Which lines below hold the word "target"? Report each one.

━━━ RECORDS FOR THIS EXERCISE

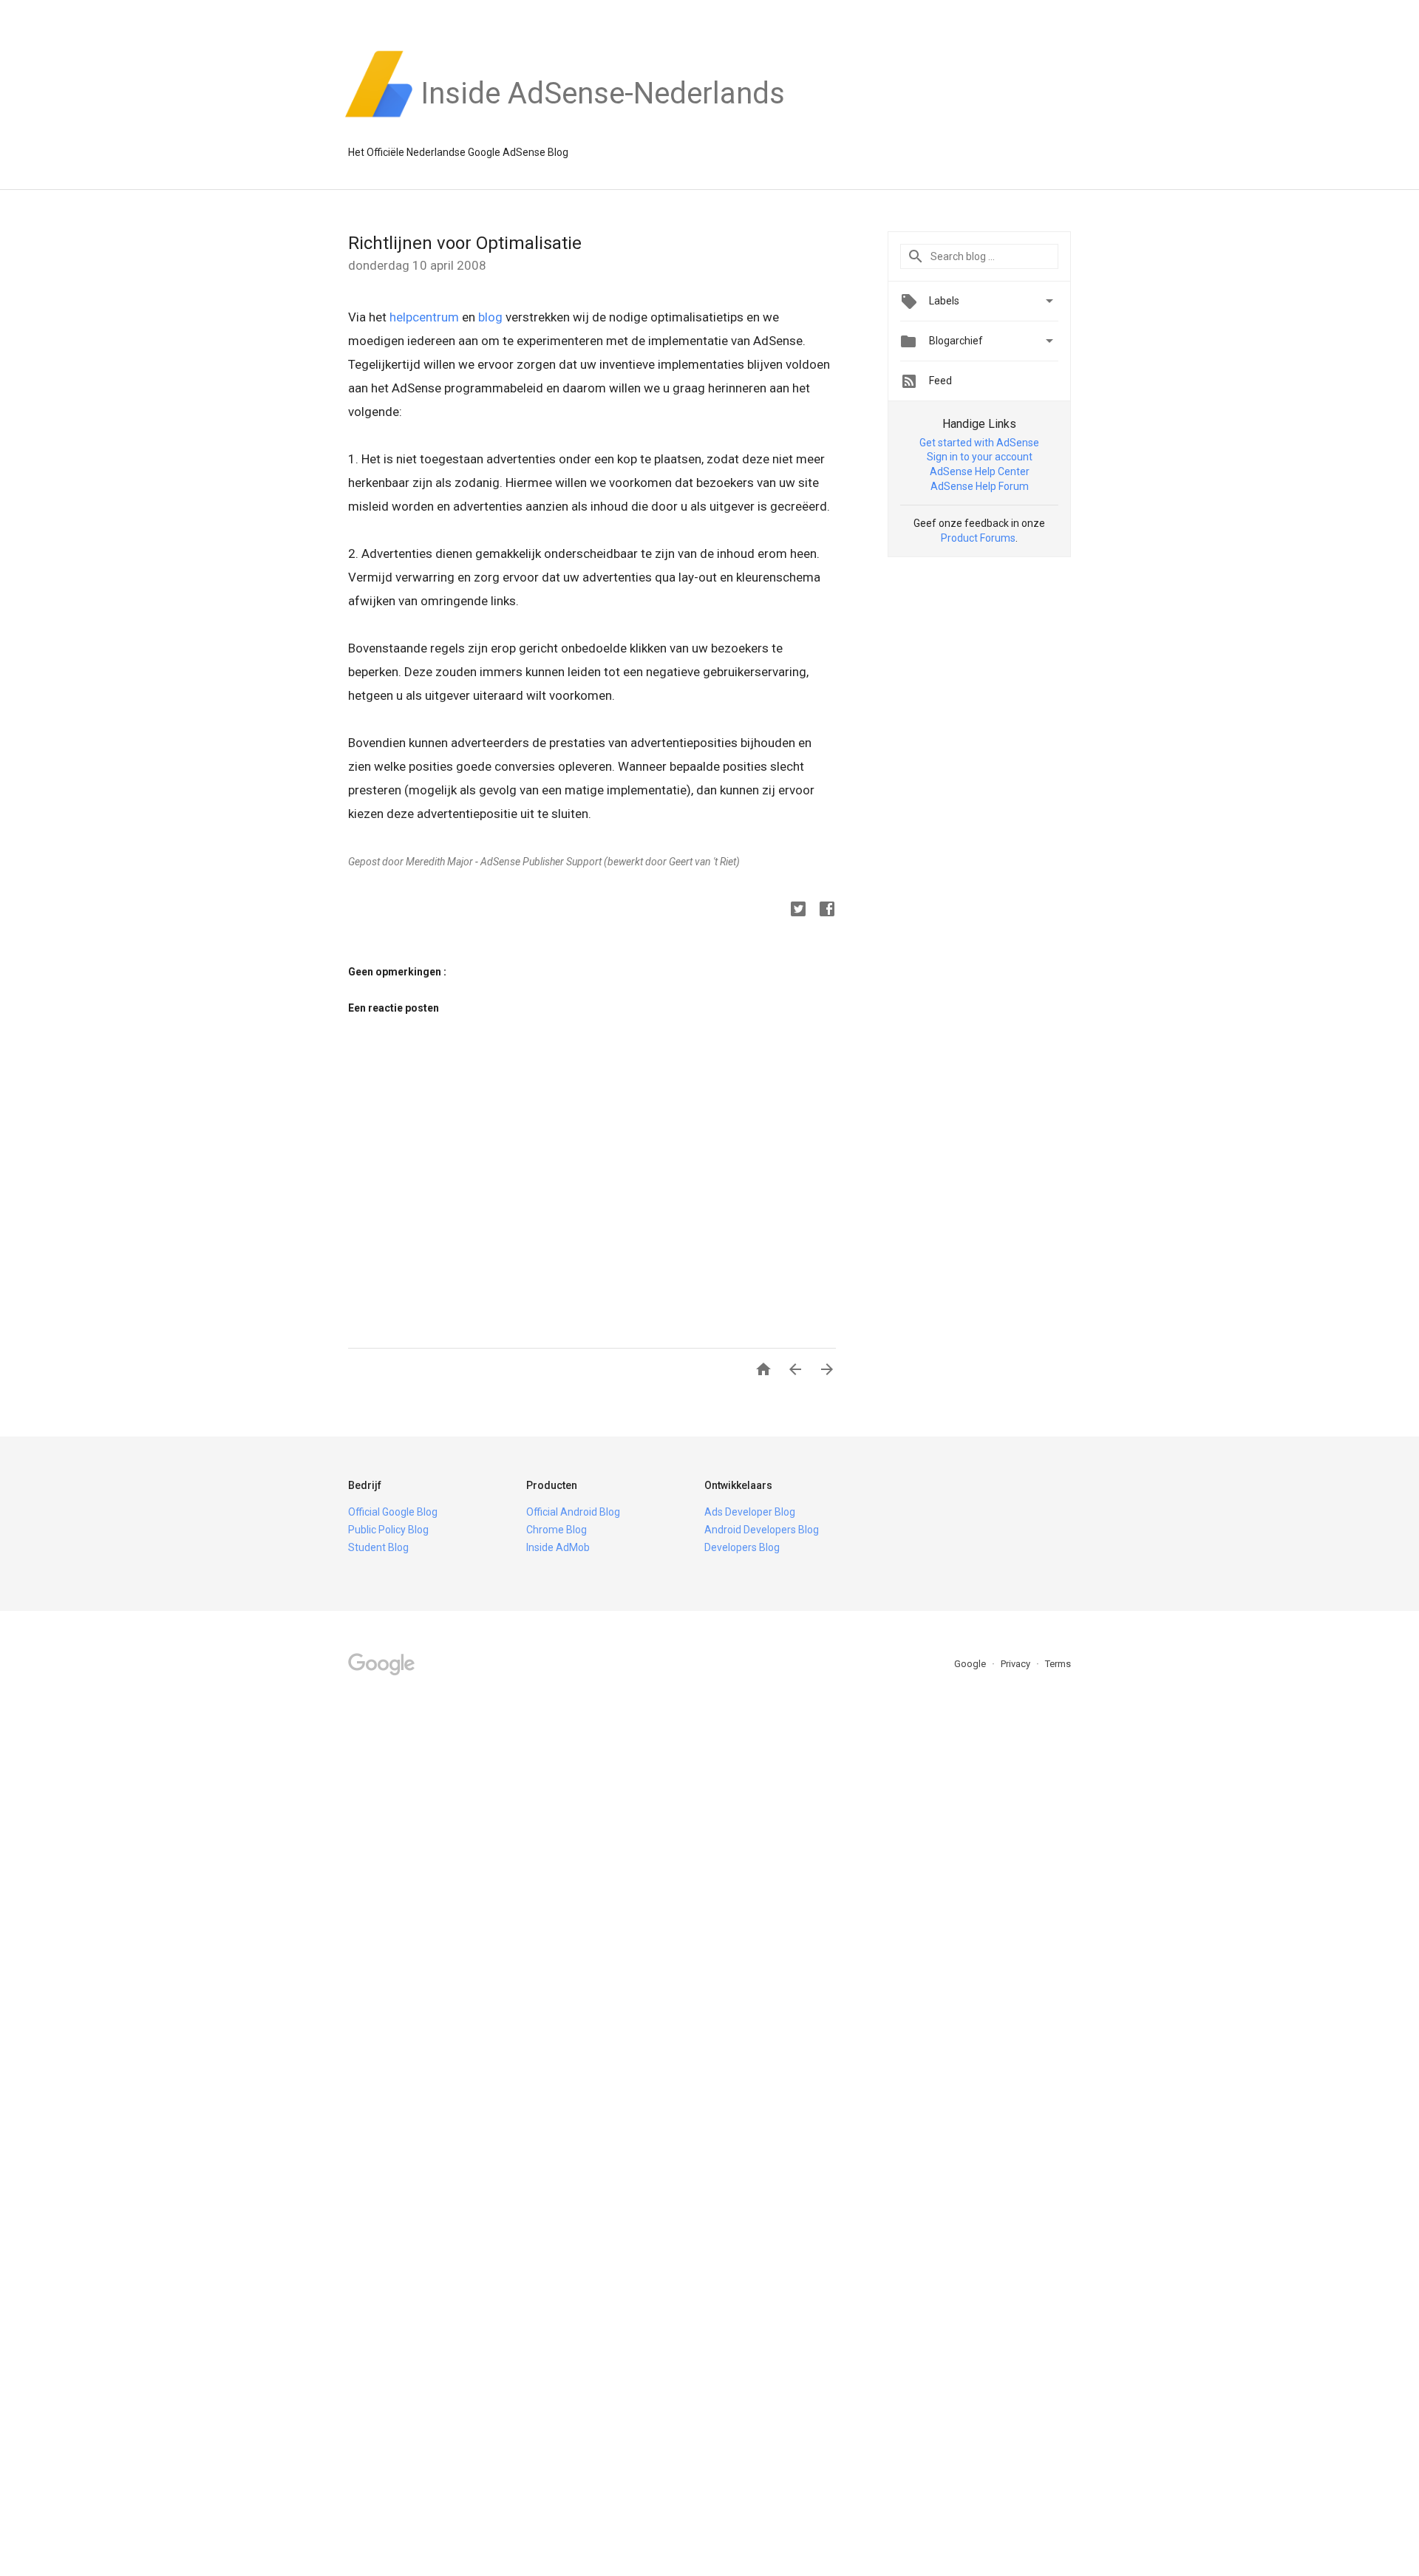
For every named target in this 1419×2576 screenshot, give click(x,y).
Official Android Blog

━━━━━━
━━━ RECORDS FOR THIS EXERCISE

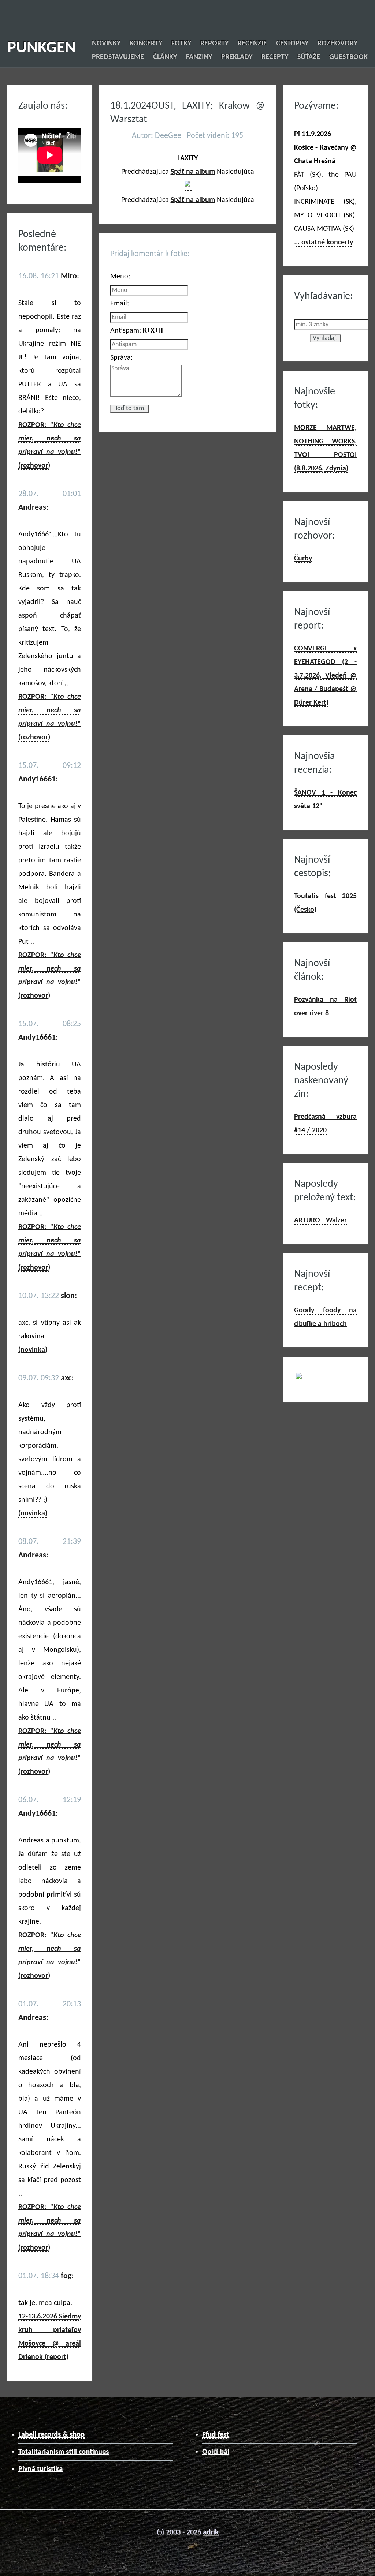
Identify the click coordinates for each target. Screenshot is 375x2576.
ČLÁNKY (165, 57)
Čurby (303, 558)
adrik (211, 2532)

━━━━━━

EXERCISE OUTPUT:
For every named target in this 1419×2576 screenshot, give click(x,y).
Identify the click coordinates for each target. Screenshot is 375x2576.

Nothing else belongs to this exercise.